Correspondence throughout 1911 reveals steady progress on the manuscript and Ellen White’s excitement as it neared completion. “Recently I have been very much occupied in the work of closing up my book on the Acts of the Apostles,” she wrote to her granddaughter Mabel in September. “I think that my part of this work is about finished.”7 On October 6 she was able to write to Elder Haskell, “My book The Acts of the Apostles has gone to the press,”8 and six weeks later her first copy from the printers was in her hands.
 
The narrative of God’s people in the first century can inspire us to emulate their courage and confidence in God’s faithfulness as tumultuous events escalate around our planet. If you haven’t read this powerful volume recently, reacquaint yourself with its message. Ellen White’s birthday gift to the church—The Acts of the Apostles—has turned 100 years old this year, but the story of what the Holy Spirit can do through fully-surrendered hearts continues anew each day.
 
1 Signs of the Times, Feb. 22, 1883, p. 96.
2 W. C. White, “Brief Statem‑ents Regarding the Writings of Ellen G. White,” pp. 9, 10.
3 Roughly a third of the preexisting material was drawn from Ellen White’s Spirit of Prophecy, vol. 3, published in 1878 (paralleled in her Redemption series, numbers 7 and 8).

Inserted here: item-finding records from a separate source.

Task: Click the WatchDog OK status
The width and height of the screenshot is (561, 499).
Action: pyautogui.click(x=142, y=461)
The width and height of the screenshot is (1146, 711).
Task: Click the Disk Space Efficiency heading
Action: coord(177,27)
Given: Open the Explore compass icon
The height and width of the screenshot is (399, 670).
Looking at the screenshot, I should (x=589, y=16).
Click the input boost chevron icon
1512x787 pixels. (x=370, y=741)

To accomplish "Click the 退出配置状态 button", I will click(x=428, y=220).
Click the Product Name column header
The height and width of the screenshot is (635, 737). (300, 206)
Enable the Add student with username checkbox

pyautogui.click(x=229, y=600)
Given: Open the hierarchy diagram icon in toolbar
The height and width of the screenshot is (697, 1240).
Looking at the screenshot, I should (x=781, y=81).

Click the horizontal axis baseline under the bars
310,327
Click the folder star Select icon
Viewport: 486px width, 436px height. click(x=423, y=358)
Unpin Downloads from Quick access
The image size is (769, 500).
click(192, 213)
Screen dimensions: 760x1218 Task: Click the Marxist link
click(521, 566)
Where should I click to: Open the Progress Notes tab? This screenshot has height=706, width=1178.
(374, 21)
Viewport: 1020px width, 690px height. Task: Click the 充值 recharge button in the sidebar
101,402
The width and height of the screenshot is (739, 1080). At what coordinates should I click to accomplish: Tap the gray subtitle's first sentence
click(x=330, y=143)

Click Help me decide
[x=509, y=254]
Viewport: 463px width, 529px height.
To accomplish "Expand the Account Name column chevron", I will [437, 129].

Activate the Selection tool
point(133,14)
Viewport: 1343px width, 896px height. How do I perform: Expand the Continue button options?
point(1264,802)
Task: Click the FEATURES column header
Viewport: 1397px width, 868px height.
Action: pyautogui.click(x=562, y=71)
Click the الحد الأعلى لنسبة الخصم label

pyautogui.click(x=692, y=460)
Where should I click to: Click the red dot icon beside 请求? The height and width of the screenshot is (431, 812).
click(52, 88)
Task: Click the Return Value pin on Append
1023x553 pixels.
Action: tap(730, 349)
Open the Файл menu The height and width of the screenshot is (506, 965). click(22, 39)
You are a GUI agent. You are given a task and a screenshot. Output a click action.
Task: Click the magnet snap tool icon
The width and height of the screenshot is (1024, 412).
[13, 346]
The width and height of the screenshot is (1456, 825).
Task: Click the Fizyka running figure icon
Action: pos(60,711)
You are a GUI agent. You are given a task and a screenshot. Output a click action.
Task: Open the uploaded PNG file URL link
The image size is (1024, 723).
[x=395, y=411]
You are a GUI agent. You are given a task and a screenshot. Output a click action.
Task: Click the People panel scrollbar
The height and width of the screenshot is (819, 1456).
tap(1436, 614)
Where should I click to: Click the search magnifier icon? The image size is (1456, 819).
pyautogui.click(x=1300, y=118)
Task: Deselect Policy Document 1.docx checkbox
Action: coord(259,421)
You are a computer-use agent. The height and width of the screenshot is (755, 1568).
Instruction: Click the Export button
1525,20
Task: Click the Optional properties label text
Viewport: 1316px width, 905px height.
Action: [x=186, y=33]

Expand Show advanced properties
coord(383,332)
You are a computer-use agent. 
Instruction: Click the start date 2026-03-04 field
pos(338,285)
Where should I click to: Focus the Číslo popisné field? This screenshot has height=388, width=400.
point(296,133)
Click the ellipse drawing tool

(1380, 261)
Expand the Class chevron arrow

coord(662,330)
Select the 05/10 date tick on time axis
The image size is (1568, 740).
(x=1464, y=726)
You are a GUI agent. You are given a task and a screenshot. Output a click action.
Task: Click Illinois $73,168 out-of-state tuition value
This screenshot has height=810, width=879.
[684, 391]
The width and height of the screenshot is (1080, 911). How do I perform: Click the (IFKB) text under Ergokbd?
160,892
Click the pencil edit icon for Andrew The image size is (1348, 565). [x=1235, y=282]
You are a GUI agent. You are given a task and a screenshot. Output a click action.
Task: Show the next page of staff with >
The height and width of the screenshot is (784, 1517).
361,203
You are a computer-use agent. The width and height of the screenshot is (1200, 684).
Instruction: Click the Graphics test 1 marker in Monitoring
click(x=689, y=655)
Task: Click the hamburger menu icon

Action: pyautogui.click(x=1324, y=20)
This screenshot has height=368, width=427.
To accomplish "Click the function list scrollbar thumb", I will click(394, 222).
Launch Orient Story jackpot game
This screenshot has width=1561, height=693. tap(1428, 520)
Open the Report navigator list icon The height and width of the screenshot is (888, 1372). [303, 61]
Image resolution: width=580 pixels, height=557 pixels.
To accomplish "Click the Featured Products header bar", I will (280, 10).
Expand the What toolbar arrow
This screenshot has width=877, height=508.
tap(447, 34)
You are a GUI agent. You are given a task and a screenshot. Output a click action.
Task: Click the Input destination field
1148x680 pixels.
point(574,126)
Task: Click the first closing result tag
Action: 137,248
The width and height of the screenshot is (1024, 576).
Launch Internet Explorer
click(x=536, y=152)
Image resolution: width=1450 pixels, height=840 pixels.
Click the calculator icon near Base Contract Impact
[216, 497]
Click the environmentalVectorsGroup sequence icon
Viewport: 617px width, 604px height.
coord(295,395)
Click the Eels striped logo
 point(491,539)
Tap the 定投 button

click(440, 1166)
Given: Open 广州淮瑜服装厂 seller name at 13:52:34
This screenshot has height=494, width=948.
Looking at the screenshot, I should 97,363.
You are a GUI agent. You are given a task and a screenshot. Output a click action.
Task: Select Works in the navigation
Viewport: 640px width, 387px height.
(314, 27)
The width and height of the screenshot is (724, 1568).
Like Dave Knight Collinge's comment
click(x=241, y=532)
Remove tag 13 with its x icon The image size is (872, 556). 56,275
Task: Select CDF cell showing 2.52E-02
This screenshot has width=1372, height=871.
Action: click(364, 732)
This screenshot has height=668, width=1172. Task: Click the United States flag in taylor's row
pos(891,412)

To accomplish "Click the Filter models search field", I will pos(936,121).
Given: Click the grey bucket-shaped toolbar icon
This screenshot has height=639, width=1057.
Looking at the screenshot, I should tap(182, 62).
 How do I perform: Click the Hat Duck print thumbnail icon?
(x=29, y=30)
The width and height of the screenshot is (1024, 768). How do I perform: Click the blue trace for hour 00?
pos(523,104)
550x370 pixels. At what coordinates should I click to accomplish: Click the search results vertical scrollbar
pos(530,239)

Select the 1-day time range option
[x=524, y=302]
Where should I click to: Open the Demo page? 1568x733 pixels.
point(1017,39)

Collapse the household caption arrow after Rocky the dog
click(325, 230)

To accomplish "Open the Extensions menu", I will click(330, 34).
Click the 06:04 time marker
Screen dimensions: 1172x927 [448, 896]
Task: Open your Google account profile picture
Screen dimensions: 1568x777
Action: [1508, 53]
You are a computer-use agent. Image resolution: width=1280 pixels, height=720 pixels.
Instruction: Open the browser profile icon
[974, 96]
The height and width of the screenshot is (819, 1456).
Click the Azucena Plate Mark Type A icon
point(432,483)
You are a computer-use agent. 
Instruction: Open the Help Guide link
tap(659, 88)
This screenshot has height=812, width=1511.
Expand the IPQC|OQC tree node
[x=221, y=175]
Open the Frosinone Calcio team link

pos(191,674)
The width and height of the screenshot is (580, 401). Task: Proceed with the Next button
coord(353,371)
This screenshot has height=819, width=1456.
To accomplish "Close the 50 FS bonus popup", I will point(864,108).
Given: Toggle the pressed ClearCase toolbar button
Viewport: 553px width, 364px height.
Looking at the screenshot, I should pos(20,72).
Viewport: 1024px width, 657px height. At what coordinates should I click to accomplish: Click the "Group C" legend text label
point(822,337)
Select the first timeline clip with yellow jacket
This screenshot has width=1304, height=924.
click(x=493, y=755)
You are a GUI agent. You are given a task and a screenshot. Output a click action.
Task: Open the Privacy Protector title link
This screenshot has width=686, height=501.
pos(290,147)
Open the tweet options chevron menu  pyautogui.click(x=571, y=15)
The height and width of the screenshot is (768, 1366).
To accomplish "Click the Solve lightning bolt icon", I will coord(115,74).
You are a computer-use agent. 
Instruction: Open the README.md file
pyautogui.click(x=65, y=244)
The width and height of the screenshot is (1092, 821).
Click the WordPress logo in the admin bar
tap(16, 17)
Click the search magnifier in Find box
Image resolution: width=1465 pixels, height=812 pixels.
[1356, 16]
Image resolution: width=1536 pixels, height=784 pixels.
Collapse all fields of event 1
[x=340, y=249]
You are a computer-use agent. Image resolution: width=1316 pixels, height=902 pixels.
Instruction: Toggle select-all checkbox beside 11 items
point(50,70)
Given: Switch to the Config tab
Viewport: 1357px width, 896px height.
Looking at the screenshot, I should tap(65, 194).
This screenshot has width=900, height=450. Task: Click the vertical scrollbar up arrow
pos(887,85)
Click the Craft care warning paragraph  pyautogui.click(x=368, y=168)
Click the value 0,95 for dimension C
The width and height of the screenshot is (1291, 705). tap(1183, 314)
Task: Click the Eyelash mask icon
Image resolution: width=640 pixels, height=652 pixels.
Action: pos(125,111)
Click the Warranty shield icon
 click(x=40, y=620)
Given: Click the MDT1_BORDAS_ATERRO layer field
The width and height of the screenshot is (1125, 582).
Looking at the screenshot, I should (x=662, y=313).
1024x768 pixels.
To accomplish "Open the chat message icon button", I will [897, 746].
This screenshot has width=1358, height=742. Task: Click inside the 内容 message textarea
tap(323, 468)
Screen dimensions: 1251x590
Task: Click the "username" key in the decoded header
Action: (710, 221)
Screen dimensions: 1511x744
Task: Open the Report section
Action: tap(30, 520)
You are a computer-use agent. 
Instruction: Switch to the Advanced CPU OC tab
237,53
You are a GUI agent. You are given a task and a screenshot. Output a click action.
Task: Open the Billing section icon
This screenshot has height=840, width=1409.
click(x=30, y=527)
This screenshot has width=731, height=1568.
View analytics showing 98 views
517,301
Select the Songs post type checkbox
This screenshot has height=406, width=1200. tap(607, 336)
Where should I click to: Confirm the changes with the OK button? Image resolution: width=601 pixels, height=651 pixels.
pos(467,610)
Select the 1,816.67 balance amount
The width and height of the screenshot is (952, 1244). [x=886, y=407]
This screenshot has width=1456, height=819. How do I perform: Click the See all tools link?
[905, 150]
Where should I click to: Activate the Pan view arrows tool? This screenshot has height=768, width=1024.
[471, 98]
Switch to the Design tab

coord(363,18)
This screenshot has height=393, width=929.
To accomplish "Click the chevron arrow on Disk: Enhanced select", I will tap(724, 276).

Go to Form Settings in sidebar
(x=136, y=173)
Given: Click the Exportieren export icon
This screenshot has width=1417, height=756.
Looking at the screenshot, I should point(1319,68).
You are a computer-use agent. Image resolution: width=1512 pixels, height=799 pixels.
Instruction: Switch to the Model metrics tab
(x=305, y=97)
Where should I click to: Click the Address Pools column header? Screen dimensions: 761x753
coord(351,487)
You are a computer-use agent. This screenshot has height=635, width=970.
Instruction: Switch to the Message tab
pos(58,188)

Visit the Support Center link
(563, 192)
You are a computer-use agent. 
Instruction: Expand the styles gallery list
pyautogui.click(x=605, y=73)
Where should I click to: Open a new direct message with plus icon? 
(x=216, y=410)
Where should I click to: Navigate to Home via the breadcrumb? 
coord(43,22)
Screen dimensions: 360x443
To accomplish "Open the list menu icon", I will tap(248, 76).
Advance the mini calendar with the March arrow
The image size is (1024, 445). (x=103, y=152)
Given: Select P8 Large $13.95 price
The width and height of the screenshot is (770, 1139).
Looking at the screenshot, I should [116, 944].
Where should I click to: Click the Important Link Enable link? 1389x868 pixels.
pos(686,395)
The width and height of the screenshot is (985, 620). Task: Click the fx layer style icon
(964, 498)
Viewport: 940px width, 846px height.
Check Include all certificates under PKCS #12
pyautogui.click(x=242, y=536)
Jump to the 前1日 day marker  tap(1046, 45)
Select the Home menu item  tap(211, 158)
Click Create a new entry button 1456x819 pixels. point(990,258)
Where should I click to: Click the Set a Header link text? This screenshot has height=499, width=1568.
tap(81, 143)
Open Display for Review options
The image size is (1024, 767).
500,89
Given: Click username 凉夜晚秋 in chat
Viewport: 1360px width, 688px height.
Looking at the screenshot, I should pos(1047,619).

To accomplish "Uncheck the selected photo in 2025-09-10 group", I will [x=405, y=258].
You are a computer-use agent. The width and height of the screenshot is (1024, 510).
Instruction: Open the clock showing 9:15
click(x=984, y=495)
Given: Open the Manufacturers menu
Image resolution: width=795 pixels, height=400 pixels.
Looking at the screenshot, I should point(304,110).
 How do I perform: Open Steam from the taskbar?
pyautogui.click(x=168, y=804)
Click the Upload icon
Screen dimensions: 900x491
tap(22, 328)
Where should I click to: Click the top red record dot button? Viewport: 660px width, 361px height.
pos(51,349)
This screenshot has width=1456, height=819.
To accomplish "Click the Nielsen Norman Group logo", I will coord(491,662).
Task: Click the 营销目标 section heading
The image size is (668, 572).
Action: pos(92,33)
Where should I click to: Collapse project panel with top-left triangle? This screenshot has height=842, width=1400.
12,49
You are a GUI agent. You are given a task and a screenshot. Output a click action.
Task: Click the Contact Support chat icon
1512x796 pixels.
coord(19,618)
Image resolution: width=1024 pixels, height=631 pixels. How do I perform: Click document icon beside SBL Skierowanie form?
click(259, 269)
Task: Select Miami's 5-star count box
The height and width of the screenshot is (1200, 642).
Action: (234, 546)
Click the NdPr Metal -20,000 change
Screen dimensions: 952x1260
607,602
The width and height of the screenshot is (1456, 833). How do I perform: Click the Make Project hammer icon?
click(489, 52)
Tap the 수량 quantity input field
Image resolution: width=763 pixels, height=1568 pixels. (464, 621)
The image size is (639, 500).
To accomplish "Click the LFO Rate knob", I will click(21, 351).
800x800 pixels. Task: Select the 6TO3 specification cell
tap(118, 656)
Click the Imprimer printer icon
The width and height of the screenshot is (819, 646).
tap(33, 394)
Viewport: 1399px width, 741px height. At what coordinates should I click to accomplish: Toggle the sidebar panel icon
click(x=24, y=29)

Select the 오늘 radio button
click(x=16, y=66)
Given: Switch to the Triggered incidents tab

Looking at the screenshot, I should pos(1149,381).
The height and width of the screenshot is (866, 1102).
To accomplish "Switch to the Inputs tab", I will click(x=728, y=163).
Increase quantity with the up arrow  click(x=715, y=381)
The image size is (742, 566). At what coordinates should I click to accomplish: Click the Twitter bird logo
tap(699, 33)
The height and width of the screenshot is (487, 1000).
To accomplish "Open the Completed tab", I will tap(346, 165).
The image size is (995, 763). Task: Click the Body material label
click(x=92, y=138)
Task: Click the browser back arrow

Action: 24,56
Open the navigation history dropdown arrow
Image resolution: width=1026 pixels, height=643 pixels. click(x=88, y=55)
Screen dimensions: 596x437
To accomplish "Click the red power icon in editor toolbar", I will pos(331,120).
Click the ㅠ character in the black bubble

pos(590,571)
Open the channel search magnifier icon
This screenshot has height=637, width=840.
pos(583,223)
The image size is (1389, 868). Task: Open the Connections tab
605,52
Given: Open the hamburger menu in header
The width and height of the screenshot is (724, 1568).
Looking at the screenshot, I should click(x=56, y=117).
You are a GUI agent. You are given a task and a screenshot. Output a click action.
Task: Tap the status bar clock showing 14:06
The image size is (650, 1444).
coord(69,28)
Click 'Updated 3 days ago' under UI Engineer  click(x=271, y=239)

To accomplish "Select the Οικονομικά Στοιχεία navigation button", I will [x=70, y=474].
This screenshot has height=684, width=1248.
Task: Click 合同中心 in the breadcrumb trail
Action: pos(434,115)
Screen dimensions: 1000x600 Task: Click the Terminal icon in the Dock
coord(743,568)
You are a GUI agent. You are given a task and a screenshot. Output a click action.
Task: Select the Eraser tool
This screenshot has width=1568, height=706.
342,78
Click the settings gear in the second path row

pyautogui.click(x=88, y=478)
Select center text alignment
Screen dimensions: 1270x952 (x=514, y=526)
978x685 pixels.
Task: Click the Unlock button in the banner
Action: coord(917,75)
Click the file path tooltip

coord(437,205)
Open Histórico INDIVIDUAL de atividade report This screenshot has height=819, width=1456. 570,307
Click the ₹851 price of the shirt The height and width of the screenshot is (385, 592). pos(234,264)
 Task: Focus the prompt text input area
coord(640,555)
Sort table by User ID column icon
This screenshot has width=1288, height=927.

4 W. C. White to F. M. Wilcox, Apr. 1, 1917. Some have falsely alleged that the book was not reprinted in order to avoid a threatened lawsuit by the publishers of Conybeare and Howson’s work, since Ellen White had made use of their popular work in preparing her manuscript.  The book’s publishers, however, denied any knowledge of such an objection—or even the possibility of a legal complaint—since the edition they published was not copyrighted.
5 W. C. White to L. R. Conradi, Dec. 8, 1911.  For additional background on the book’s preparation, see Arthur L. White, Ellen G. White: The Later Elmshaven Years, 1905-1915, pp. 340-344.
6 Ellen G. White letter 4, 1911 (to W. C. White, Feb. 15, 1911).
7 Ellen G. White letter 72, 1911 (to Mabel Workman, Sept. 18, 1911).
8 Ellen G. White letter 80, 1911 (to S. N. Haskell, Oct. 6, 1911).